* _Set task_: Copy the lines verbatim, starting at the line containing "You are a computer-use" and ending at the line containing "click(x=198, y=128)", both included.

* _Material to process_:
◆ ◆ ◆ ◆

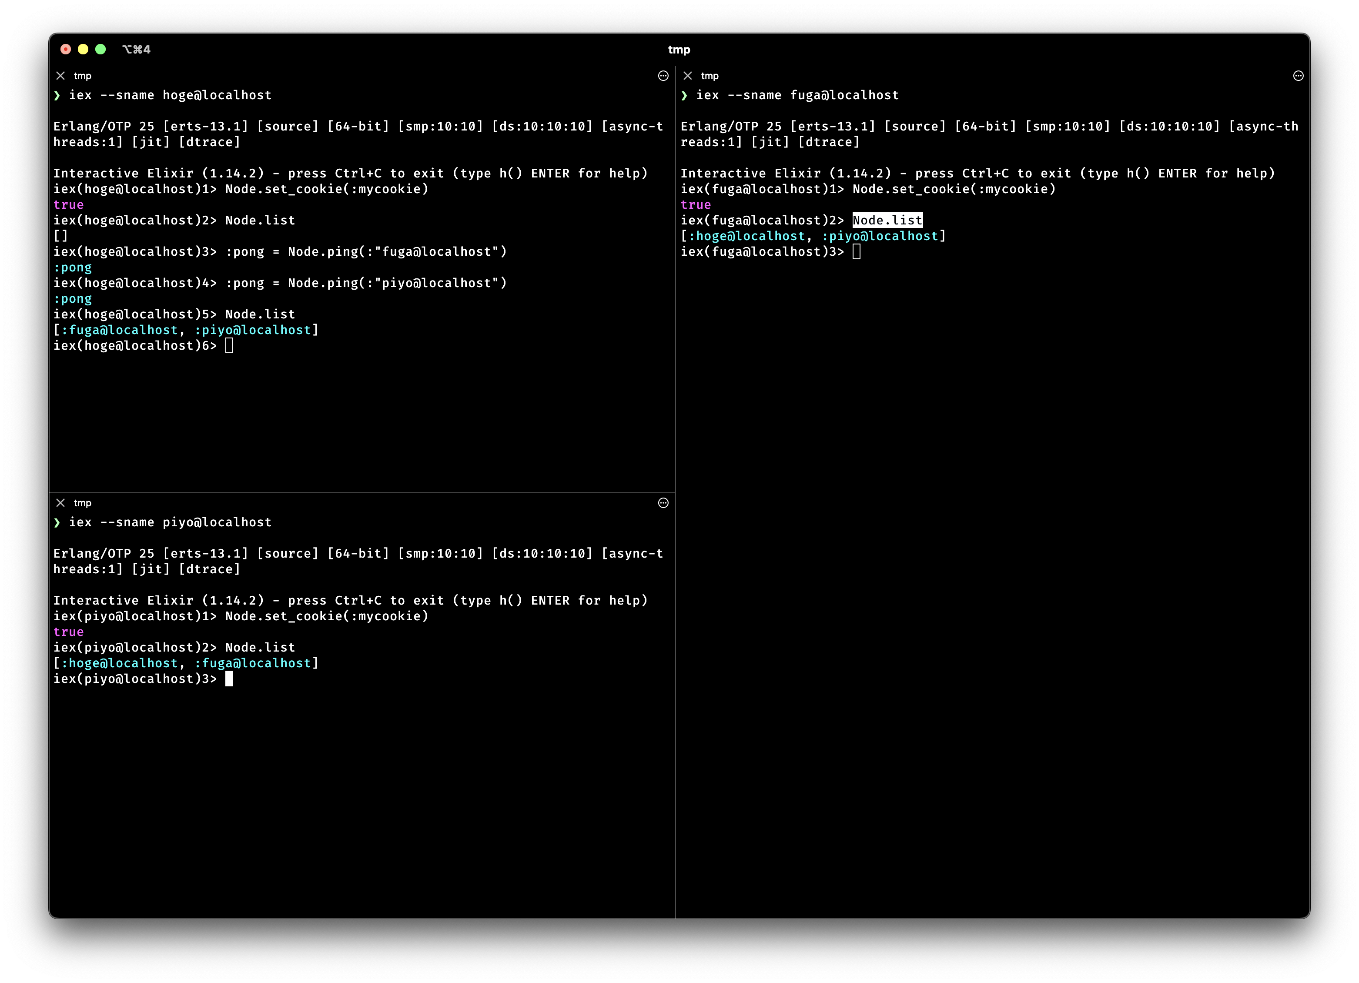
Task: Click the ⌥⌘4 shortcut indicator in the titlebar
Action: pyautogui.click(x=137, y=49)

◆ ◆ ◆ ◆

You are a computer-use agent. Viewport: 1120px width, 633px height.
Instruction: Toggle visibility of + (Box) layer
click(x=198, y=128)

◆ ◆ ◆ ◆

* _Complete response_:
You are a computer-use agent. Viewport: 1120px width, 633px height.
Instruction: Toggle visibility of + (Box) layer
click(x=198, y=128)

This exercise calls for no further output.